EIM31590 - Employee Car Ownership Schemes (ECOS): employer's PAYE responsibilities

Introductory remarks, common to this section of the guidance

Unlike car benefit and car fuel benefit, no single body of legislation deals with ECOS. Instead, the relevant law when considering ECOS is drawn from various parts of the employment income and NICs legislation.

This guidance does not attempt to cover all relevant parts of the legislation in detail. Instead, it seeks to draw the essential aspects together in order to identify where tax and/or NICs can be payable under the normal benefits and expenses rules as they apply to ECOS.

The same principles apply to ECOS vehicles as to any privately-owned vehicles used for business travel.

Unlike the remainder of this manual, EIM31500 to EIM31599 cover both tax and NICs.

ECOS: employers’ PAYE responsibilities

As part of an ECOS, employers may directly pay their employees amounts in connection with the acquisition or running of the car. The different kinds of transaction in favour of the employee are detailed at EIM31520.

The amounts may be different for tax and NICs, but the transactions can fall into these kinds:

  • PAYE income for tax and earnings on which Class 1 NICs are due
  • benefits in kind for tax and NICs
  • earnings liable for Class 1 NICs but reportable on P11D for tax
  • exempt from tax and NICs

All amounts which consist of PAYE income for tax or are earnings on which Class 1 NICs are due must be dealt with through the employer’s PAYE scheme in each earnings period. They cannot be put on one side to be reconciled at the end of the tax year.
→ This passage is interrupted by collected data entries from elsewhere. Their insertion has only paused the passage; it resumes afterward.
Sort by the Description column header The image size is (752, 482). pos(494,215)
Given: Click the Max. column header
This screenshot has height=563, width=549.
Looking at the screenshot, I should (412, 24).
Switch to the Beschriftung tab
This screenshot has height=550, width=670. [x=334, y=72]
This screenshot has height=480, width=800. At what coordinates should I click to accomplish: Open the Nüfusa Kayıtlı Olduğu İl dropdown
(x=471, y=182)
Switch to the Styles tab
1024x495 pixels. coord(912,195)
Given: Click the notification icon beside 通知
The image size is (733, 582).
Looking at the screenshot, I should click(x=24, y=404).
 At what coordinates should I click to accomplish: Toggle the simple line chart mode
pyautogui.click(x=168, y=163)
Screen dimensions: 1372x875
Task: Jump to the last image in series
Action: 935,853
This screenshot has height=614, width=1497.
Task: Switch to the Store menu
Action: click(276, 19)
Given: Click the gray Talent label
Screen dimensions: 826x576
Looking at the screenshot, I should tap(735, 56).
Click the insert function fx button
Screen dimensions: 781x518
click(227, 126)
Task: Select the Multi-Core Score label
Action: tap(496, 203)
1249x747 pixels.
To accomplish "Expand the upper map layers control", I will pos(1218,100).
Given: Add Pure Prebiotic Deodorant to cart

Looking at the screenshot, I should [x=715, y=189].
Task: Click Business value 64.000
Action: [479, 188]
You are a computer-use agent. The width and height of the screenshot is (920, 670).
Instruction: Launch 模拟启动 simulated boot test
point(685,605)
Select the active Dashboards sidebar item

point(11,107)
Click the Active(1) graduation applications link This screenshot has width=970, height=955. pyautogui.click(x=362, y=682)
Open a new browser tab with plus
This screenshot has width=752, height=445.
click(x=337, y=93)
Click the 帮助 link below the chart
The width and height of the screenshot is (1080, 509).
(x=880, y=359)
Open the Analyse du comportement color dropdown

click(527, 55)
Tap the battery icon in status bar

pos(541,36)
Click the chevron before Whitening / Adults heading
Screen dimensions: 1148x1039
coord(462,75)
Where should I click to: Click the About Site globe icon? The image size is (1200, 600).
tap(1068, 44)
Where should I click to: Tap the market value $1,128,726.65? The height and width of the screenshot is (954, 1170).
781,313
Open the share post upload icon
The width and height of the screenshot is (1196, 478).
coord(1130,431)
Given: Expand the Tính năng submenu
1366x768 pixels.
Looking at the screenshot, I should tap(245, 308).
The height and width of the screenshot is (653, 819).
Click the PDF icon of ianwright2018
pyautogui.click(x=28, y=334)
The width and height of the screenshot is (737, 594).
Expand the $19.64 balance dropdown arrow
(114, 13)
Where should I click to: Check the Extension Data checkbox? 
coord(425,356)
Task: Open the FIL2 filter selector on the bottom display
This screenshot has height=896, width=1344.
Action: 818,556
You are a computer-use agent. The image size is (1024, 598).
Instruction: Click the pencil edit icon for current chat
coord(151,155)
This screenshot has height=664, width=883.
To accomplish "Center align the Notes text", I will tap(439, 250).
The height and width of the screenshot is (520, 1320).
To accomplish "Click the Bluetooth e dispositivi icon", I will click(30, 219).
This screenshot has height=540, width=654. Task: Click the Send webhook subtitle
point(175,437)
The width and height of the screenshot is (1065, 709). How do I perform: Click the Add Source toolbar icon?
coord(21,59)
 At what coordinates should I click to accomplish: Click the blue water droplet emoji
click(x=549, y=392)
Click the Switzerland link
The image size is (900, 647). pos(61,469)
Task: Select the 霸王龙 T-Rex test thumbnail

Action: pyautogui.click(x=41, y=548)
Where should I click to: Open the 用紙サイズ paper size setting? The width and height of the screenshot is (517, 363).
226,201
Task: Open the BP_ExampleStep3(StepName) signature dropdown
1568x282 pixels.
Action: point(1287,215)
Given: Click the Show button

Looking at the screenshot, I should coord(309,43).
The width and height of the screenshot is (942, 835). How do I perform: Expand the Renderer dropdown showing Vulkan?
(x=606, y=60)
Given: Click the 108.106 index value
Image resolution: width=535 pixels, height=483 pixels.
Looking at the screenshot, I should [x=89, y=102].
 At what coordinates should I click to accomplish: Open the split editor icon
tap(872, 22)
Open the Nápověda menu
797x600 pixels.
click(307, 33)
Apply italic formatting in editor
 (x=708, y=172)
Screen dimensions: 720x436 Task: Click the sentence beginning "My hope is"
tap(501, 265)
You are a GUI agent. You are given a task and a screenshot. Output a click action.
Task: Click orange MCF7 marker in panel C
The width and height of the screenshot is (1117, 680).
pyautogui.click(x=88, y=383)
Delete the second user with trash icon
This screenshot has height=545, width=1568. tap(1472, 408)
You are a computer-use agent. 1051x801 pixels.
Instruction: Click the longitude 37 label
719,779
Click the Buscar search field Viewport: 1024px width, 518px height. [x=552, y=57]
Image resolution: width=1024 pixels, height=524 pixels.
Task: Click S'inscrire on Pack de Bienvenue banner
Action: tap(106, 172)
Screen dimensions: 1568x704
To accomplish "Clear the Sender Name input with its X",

An ECOS scheme provider may assist an employer by collecting employee business mileage records and working out what part of the payment made to an employee in connection with an ECOS is taxable as PAYE income and liable to Class 1 NICs.

But the employer is still responsible for recording the taxable and NICable amounts on the deductions working sheet prepared for the employee in connection with wages or salaries, recording the tax and NICs due, and accounting for the tax and NICs to HMRC. This is because Reg 66(2) of the Income Tax (PAYE) Regulations 2003 (SI 2003/2682) states that:

“The employer must, on making a relevant payment to the employee, prepare a deductions working sheet (unless he has already done so).”

If the payments made under ECOS are either PAYE income for tax or earnings on which Class 1 NICs are due, they must be entered on the deduction working sheet (DWS) operated by that employer. The employer cannot run 2 DWS for the same employee. Each employee must therefore be in one, and only one, PAYE scheme.

Separate PAYE schemes for ECOS payments not permissible

It follows that a separate PAYE scheme for the employer in respect of the ECOS payments should not be agreed and PAYE schemes should not be opened in the name of the provider in relation to the ECOS payments. This includes ‘Free of Tax’ schemes and other special arrangements.